__Work required__. Word for word, transcribe the data below from the line with "Citymanagement Pirna e.V. (86, 1893)" to the line with "Ablehnen (160, 2394)", keeping both of those lines.

[Stored items from a collection]
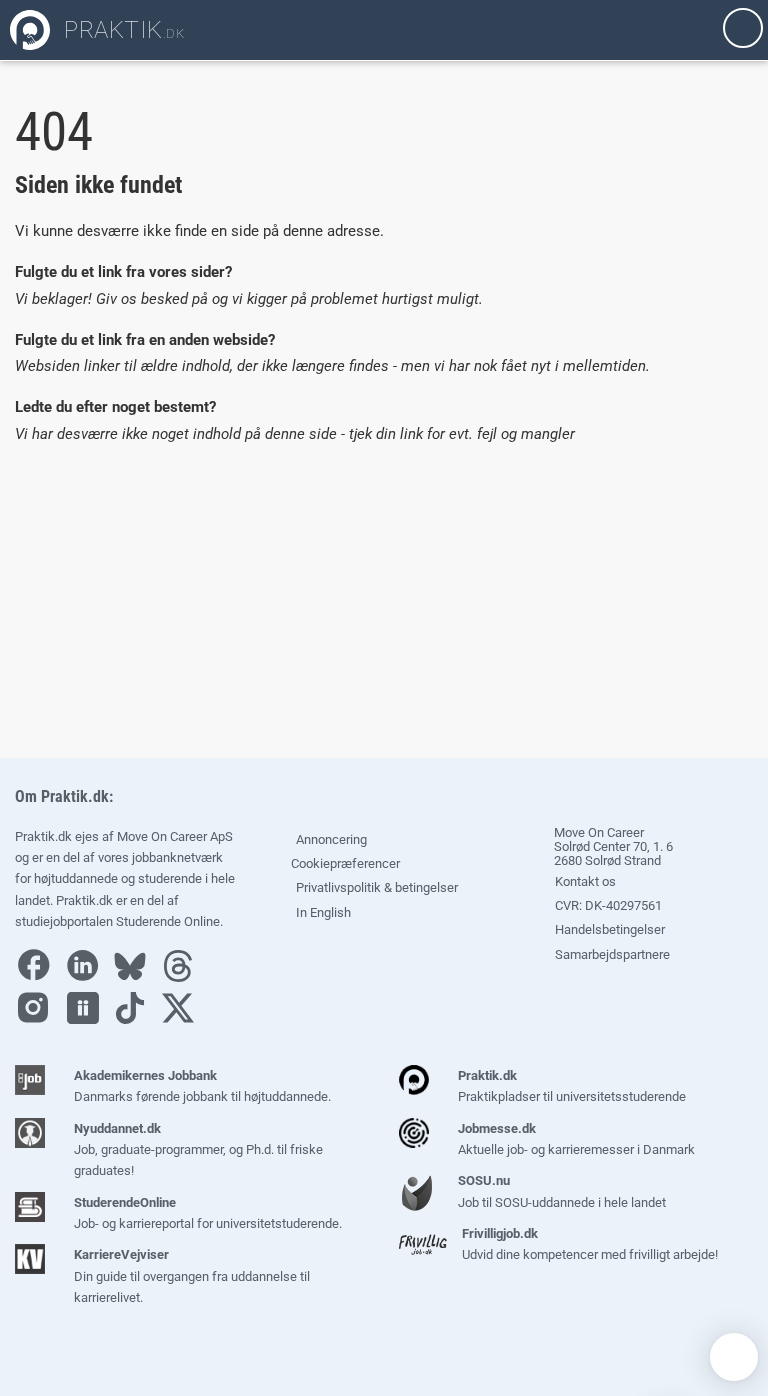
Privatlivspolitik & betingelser (377, 887)
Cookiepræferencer (344, 863)
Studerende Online (168, 921)
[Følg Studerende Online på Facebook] (38, 977)
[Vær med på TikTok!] (135, 1019)
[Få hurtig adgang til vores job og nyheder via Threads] (183, 977)
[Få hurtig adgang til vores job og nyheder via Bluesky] (135, 977)
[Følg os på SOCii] (88, 1019)
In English (323, 912)
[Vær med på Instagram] (38, 1019)
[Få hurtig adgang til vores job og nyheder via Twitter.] (183, 1019)
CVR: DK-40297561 (607, 905)
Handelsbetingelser (608, 929)
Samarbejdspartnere (611, 954)
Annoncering (331, 839)
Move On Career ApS (175, 836)
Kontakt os (584, 881)
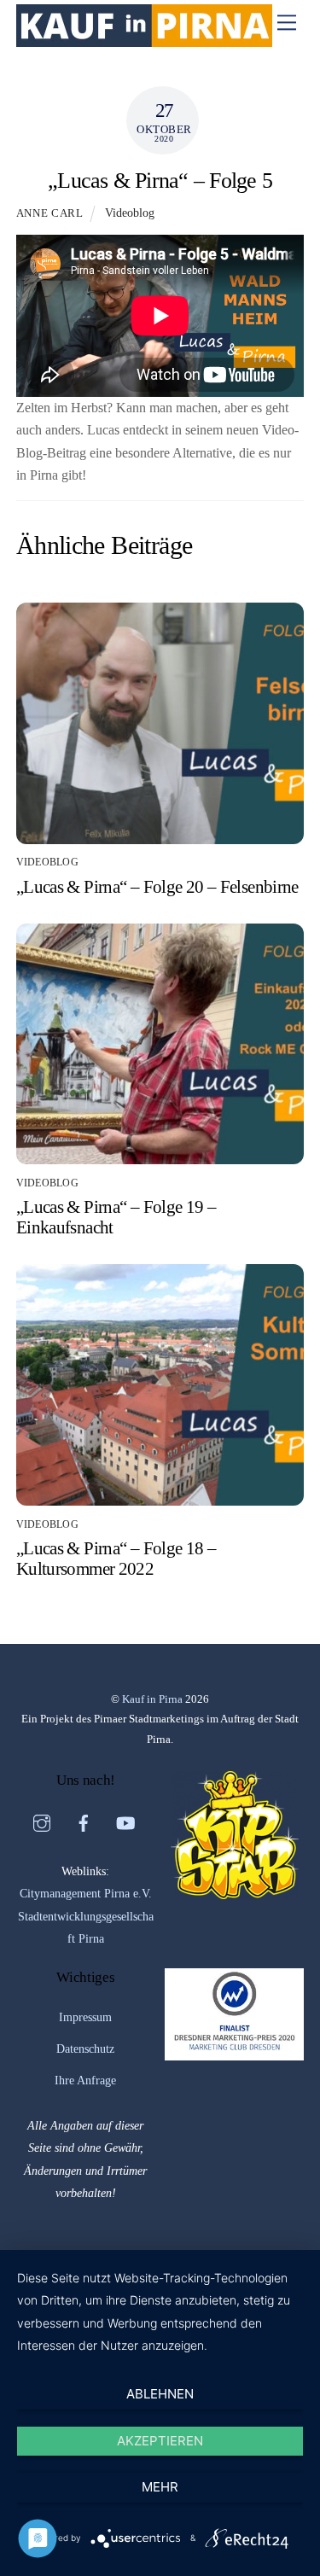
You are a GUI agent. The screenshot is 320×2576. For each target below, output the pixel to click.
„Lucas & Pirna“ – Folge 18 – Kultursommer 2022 (116, 1558)
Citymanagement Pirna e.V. (86, 1893)
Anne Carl (50, 213)
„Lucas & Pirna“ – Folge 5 (160, 180)
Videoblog (129, 212)
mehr (160, 2487)
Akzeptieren (160, 2441)
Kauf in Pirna (152, 1699)
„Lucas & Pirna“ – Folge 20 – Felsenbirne (157, 886)
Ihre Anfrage (85, 2080)
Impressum (85, 2017)
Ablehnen (160, 2394)
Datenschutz (85, 2049)
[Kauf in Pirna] (144, 40)
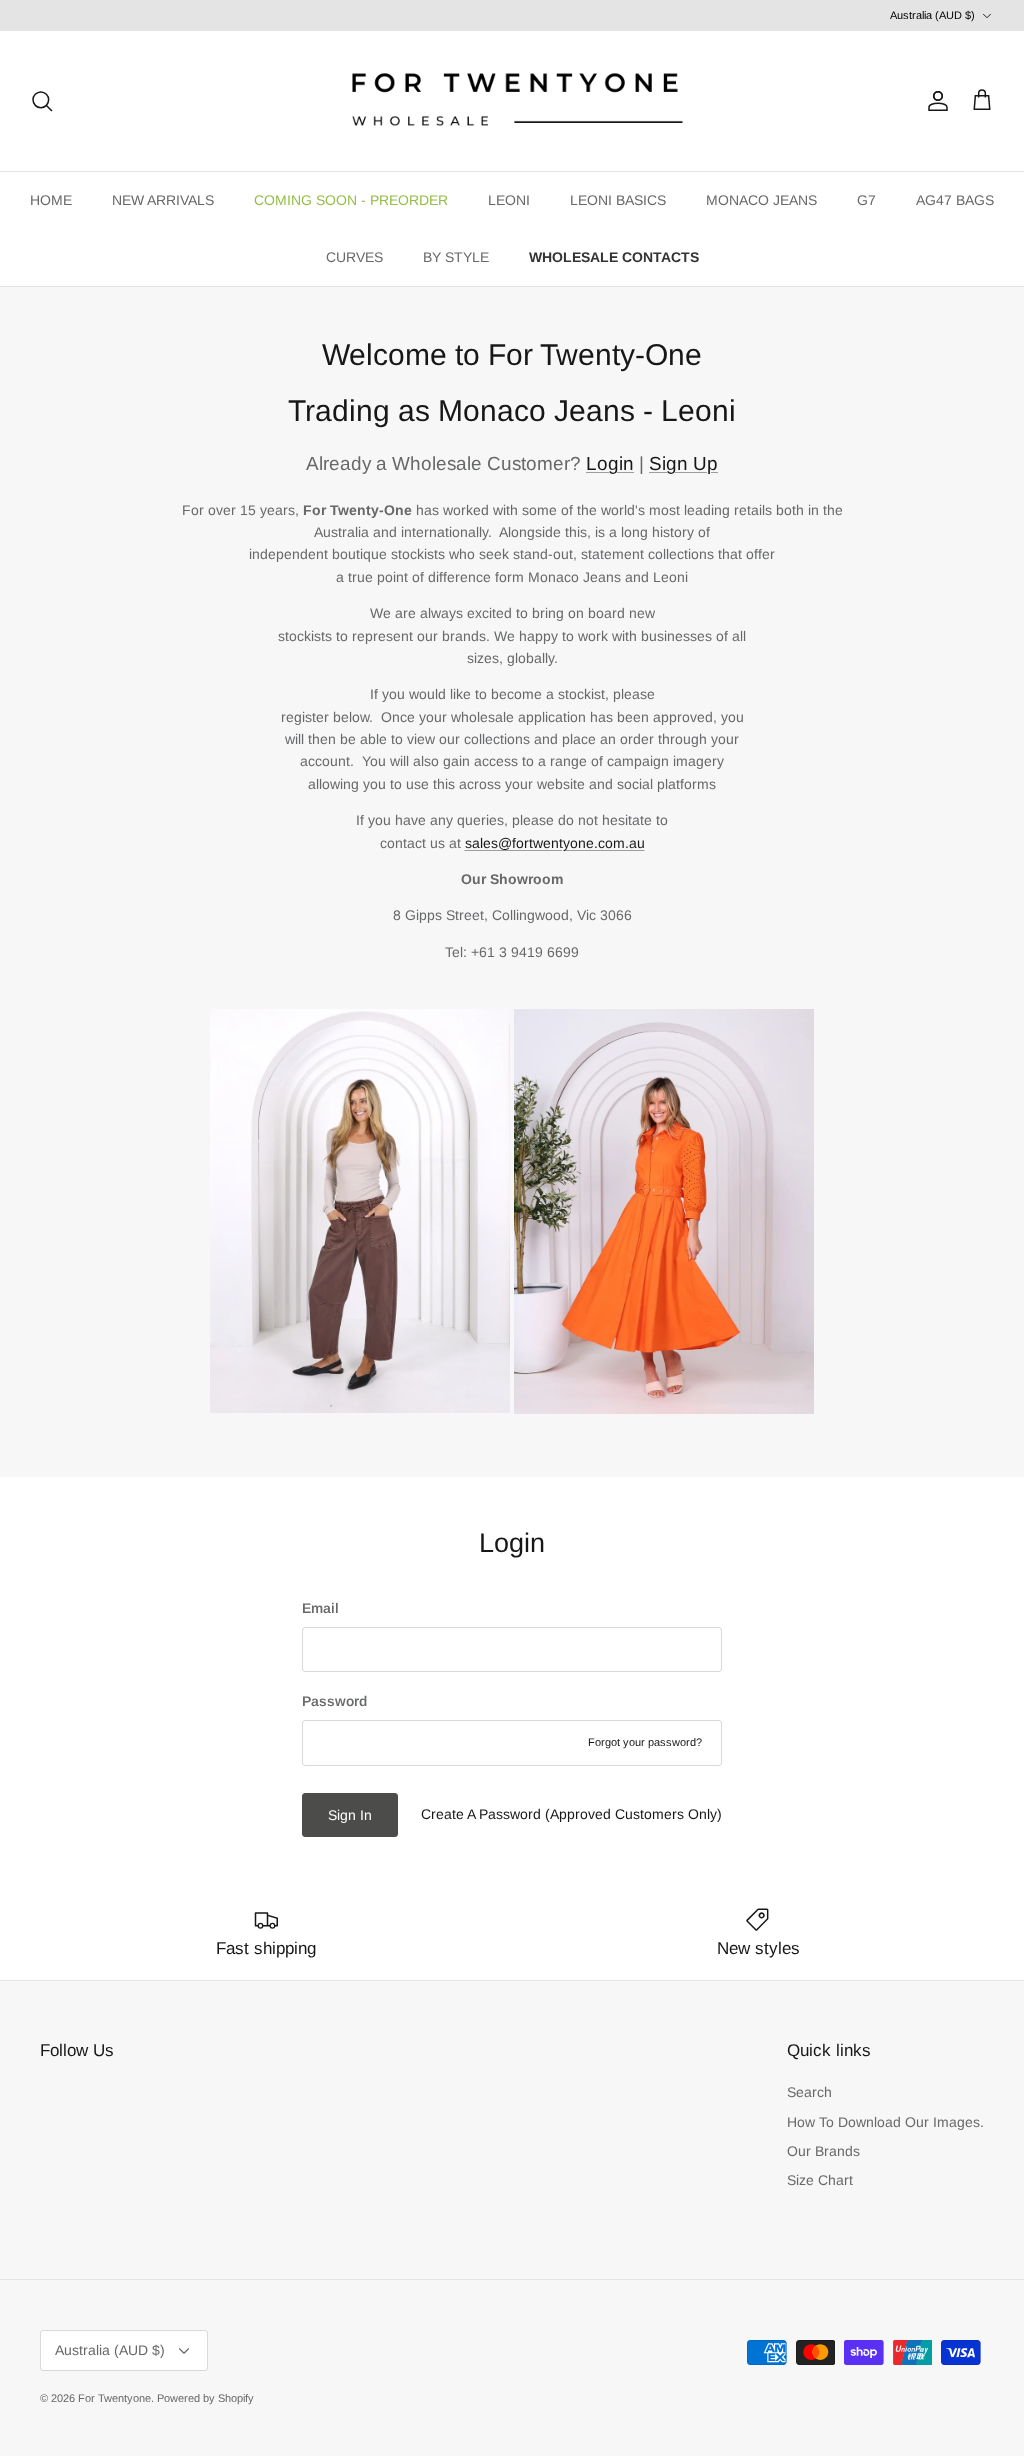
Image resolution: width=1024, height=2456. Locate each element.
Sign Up (683, 463)
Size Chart (820, 2180)
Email (320, 1608)
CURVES (354, 257)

__Written solution__.
Citymanagement Pirna e.V. (86, 1893)
Anne Carl (50, 213)
„Lucas & Pirna“ – Folge 5 (160, 180)
Videoblog (129, 212)
mehr (160, 2487)
Akzeptieren (160, 2441)
Kauf in Pirna (152, 1699)
„Lucas & Pirna“ – Folge 20 – Felsenbirne (157, 886)
Ihre Anfrage (85, 2080)
Impressum (85, 2017)
Ablehnen (160, 2394)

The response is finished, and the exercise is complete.